Lento apacigua el mal carácter de su compañero con un gesto, y con extrema amabilidad en el tono (tal vez sea que no sabe ser desagradable en español), trata de aclarar este punto.

—Señor Aguirre... Su vida está interesante, pero no vemos qué tienen que ver sus experiencias en milicia con asesinatos...

—Y mucho menos con el Ajedrecista —apunta su compañero.

—¿Qué tienen que ver? Todo, señores míos. Absolutamente todo. Yo no hubiera tenido participación alguna en los crímenes de no ser por lo que ocurrió allí.

—¿Lo que pasara en el campo de entrenamiento de Richmond durante el verano del... sesenta y uno fue la causa de que casi treinta años más tarde...?

—No lo que sucedió en Richmond, sino tiempo después, cuatro años después. Ya entraremos en eso a su tiempo. Antes, a los dos meses de llegar a Virginia, ya convertidos en soldados del Sur de la compañía H del segundo de infantería de Florida, partimos hacia Yorktown, donde nos unimos con la última compañía, y con ellos pasamos allí el otoño y todo el invierno. En el sitio de Yorktown fue donde todos recibimos nuestro bautismo de fuego, el principio de los horrores. Mucha guerra, mucha muerte para un muchacho que solo buscaba una buena forma de ganarse la vida, aunque a decir verdad no pisé primera línea de fuego.

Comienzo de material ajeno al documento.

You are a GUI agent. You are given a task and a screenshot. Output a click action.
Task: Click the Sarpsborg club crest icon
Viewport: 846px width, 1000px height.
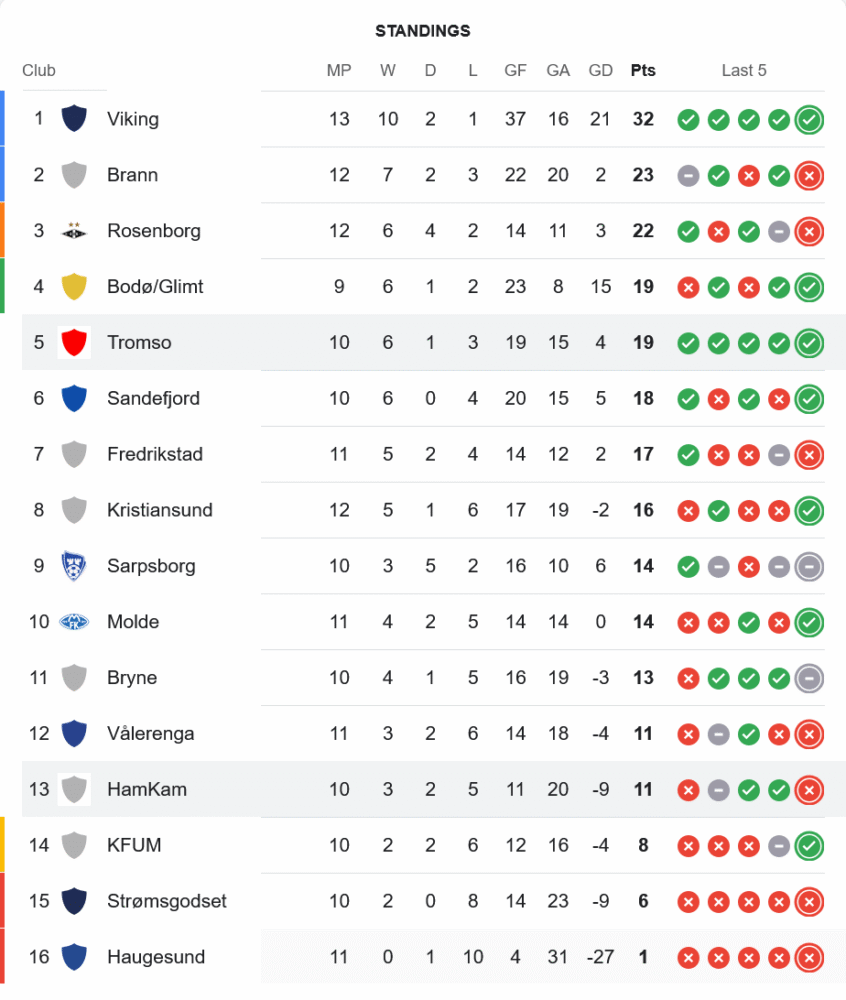pos(74,566)
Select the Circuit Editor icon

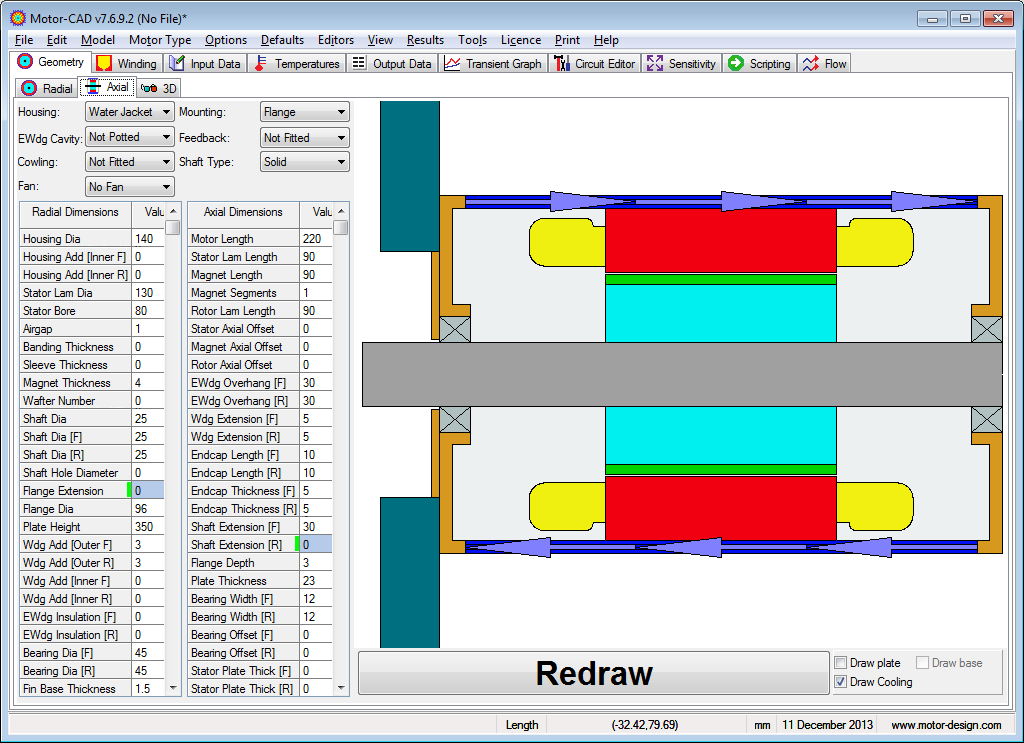pos(561,64)
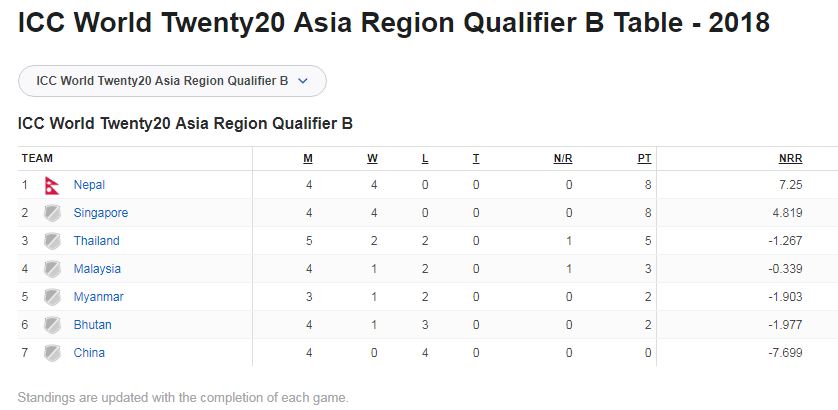Sort table by M matches column
Screen dimensions: 838x410
pos(308,159)
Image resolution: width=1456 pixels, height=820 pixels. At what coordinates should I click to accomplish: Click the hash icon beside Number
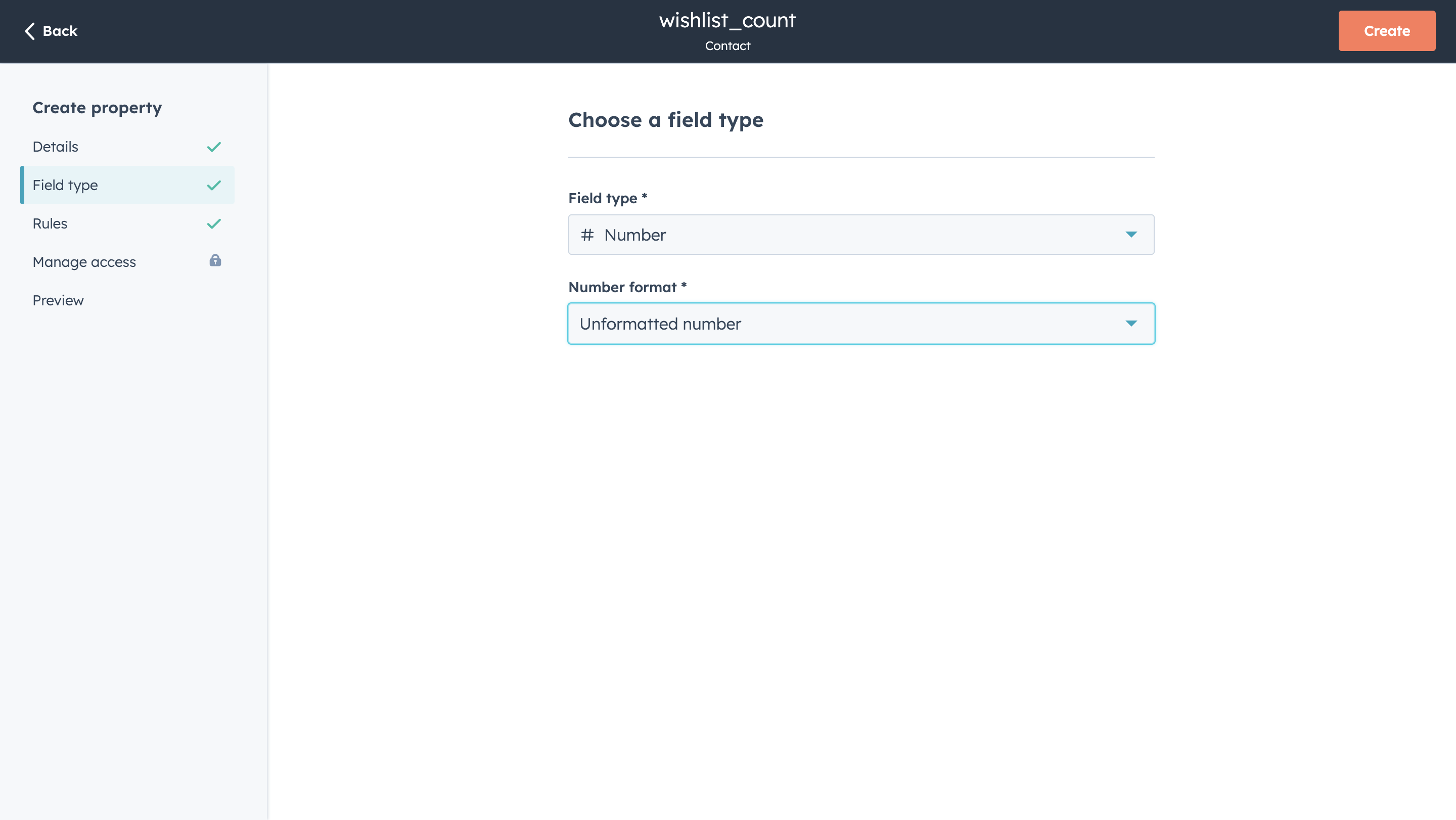(x=586, y=235)
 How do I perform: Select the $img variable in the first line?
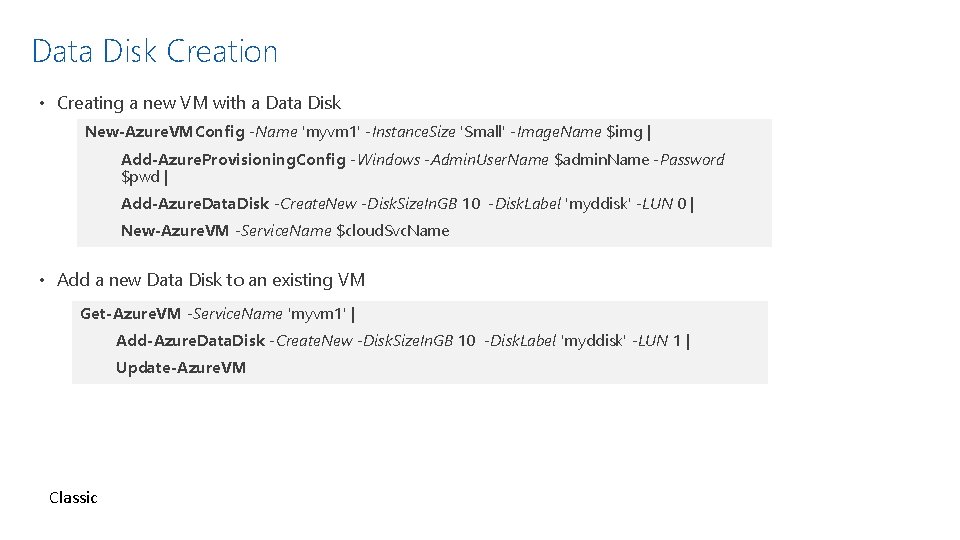625,132
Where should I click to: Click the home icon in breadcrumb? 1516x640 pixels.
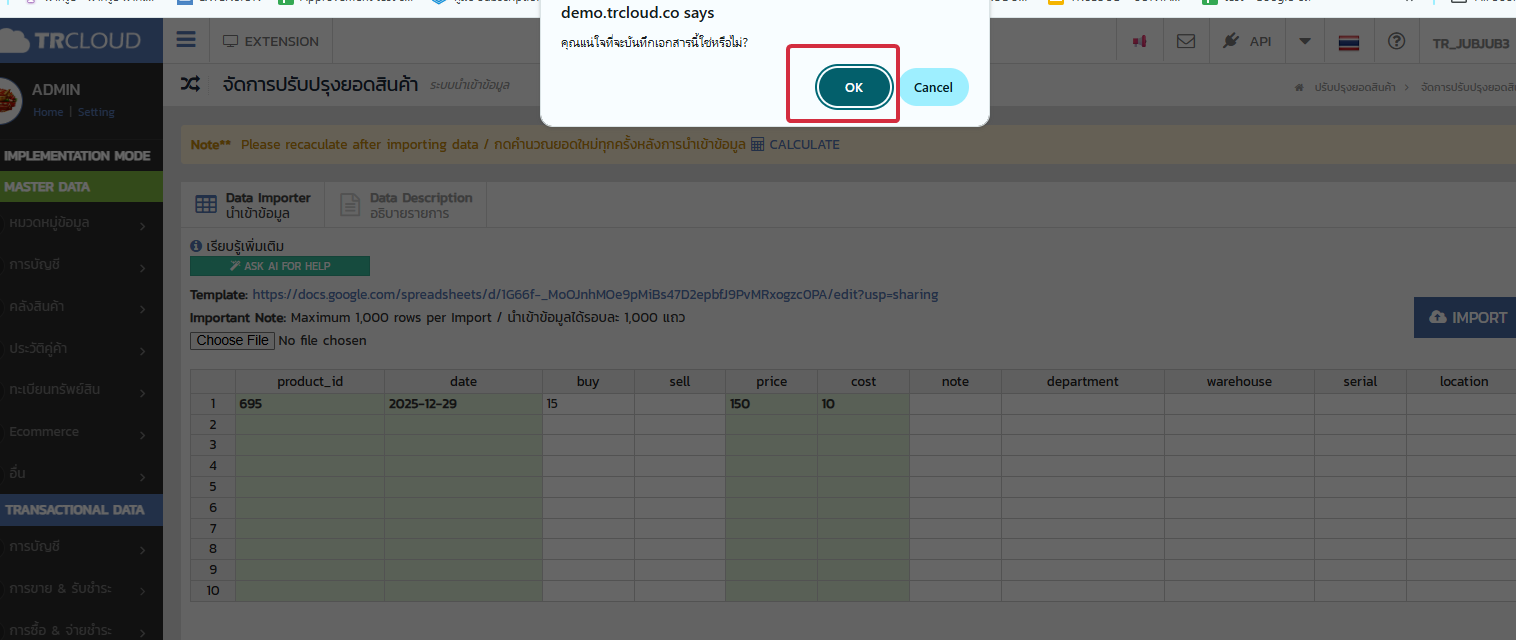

»Supongo que por mi aspecto juvenil, muy lejano entonces al de un aguerrido soldado, me asignaron como asistente del cirujano del regimiento. Pareciera que tal situación me alejaba de los aspectos más desagradables del combate, todo lo contrario. Ser testigo de amputaciones sin anestesia alguna, cortando miembros en menos de tres minutos, ver órganos palpitando, rodeados de moscas, pulgas y suciedad mientras el buen doctor no daba abasto, oír gritos y ruegos desesperados de hombres que van a perder sus piernas, brazos u ojos, en el mejor de los casos; es posible que todo eso no sea comparable al combate directo, pero no es mejor. No puede serlo. Yo me encargaba de quemar y enterrar brazos, pies y piernas inútiles despojadas de su dueño. El olor de esa carne abandonada no salía de mí. Manos con marcas de anillos, cicatrices, brazos con tatuajes, señas de vidas pasadas que perdían su significado cuando hacía un hatillo con todos ellos, mezclando partes izquierdas y derechas sin orden alguno. Murieron casi tantos en las enfermerías como en el campo de batalla, puede que más. Visiones como esas, día tras día, hacen que algo dentro de los hombres cambie, te hace aborrecer la carne, el cuerpo y sus humores en continua descomposición desde el nacimiento a la muerte. Para otros, al contrario, supone el alumbramiento a apetitos menos alejados del alma humana de lo que el común cree. De todo eso vi: oficiales hechos y derechos a los que les temblaban las piernas frente a una herida, y jóvenes imberbes que no se cansaban de ver carne mutilada, de tocarla. Otros, claro, nos limitamos a curtir nuestras propias pieles y corazones.